Again, as if Adam can't hear him. "You."

"Want me for what."

"What?"

"What --" Adam forces his words back down his throat, feels them rattle and expand in his lungs, knocking against his ribs, "do you want me for?"

"Come on." Skittish, bewildered. "You know."

"I don't," Adam says, "I don't know what you want from me, Kris. Do you want me to fuck you?" He pushes past the sharp, startled noise Kris makes. "Do you want me to drive over to the house you live in with your _wife_ and fuck you in the tv den?"

If he tries, Adam can picture Kris at this instant, with an almost over-exact sense of detail. Sitting in the den of the place he and Katy rent in Studio City, tucked in the corner of that horrible red couch Katy bought on layaway in college, her sorority blanket wrapped across his shoulders. Even on the hottest days, Kris complained about the air conditioning in the mansion, layered t-shirts and button-down plaids when he thought he could get away without Adam teasing him. "This place is downright drafty," he said, tucking his feet under Adam's thighs as they sat watching game shows on mute. "It's like living in a really fancy freezer box." Adam squeezed Kris' toe between his thumb and forefinger, wriggled it and called him their little countrymouse, all whiskery and adorable and wee, and Kris heeled him in the balls, and by the time Allison found them for dinner, Adam could barely breathe for laughter and Kris' weight tackled over his own.

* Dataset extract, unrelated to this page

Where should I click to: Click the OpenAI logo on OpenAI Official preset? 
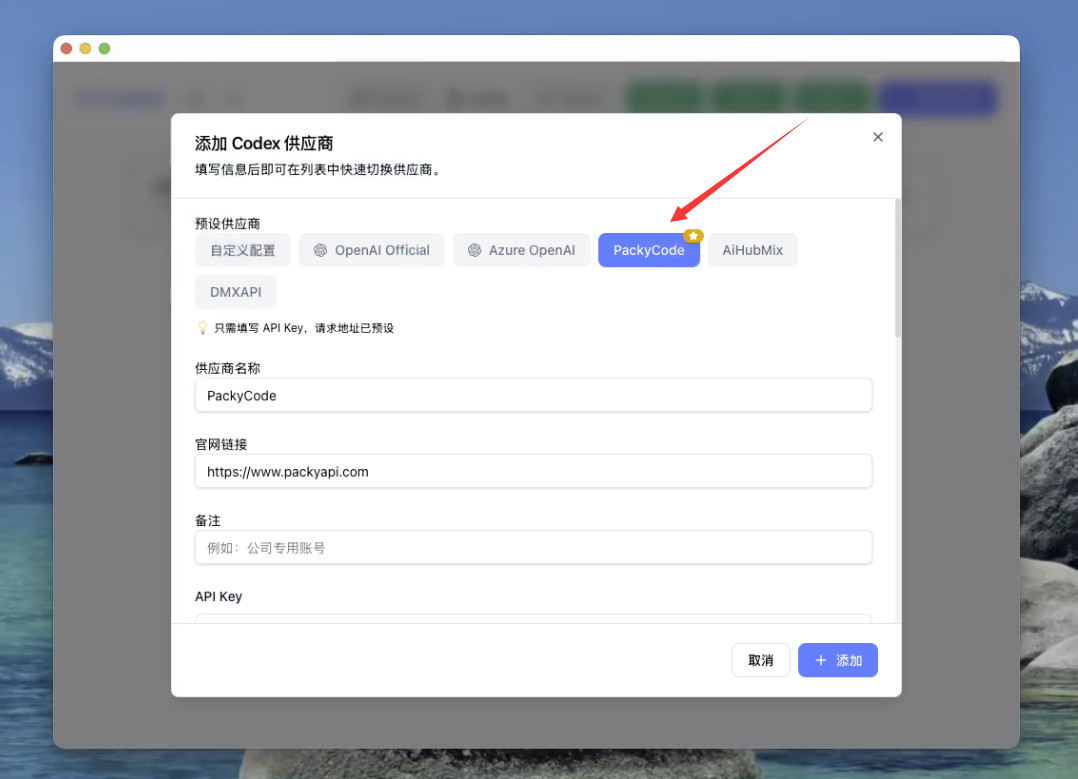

Adam's thoughts wander, unraveling in worse and worse configurations. He's tired, he realizes, of everything: Kris, himself, this hideous silence that's stretching itself out between them like a third party on the line. His whole body sinks in on itself, cratering down to the pit where his stomach used to be. He's been so tired for so long, worn down in so many places by nights like these and moments like this that everything feels skinned raw.

"Say something," he says.

Adam can hear Kris swallow. "What do you want me to say?"

"I don't care." The inside of his mouth bears imprints of his clenched teeth, coppery patches he can taste. "Tell me how that's not what this is about."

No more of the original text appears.